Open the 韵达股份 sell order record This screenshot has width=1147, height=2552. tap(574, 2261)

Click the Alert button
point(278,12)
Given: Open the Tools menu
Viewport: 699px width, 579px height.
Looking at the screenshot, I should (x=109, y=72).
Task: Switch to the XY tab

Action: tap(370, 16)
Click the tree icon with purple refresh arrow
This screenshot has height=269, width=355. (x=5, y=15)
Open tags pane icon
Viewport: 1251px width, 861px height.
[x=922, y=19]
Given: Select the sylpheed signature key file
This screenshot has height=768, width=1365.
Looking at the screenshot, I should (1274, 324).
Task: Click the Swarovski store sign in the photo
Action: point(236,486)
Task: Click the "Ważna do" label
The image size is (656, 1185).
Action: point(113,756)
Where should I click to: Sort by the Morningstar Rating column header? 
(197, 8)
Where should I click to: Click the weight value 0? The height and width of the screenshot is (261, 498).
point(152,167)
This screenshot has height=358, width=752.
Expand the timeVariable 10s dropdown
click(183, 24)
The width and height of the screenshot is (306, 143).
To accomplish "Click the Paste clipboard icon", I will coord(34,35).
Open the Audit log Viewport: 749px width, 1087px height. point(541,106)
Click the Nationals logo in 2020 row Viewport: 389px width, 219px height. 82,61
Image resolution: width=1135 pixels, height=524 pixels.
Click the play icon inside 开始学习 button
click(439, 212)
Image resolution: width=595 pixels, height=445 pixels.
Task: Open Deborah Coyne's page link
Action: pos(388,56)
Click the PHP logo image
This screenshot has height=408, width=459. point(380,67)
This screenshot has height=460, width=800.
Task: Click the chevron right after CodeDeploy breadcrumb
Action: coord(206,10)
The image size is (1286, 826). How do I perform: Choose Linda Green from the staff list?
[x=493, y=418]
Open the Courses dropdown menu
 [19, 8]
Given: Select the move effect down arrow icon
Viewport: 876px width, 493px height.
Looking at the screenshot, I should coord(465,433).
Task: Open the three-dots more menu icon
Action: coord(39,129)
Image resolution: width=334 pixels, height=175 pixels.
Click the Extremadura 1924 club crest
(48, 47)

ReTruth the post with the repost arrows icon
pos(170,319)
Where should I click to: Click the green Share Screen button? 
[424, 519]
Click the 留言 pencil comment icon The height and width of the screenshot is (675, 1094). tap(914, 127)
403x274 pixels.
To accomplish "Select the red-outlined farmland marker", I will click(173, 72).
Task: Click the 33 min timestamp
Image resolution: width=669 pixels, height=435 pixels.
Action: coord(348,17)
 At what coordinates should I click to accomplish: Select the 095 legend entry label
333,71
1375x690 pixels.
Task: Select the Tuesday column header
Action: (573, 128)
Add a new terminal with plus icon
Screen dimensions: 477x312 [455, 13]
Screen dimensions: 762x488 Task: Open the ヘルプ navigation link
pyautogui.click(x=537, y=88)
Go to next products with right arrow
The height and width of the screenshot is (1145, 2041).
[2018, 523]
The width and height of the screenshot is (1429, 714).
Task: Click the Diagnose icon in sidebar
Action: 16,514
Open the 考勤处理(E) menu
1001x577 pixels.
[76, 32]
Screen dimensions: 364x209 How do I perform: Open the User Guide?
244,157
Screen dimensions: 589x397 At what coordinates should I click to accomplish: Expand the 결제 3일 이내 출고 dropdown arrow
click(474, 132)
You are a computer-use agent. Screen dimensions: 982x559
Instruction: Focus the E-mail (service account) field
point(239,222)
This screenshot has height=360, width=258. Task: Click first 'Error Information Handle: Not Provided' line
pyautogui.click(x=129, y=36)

▬▬▬▬▬▬▬▬▬▬

» **YOUR OBJECTIVE**: Tally the lines of the listing that hold the string "will", then reply with that number alone.

» **RESPONSE TO THIS EXERCISE**: 2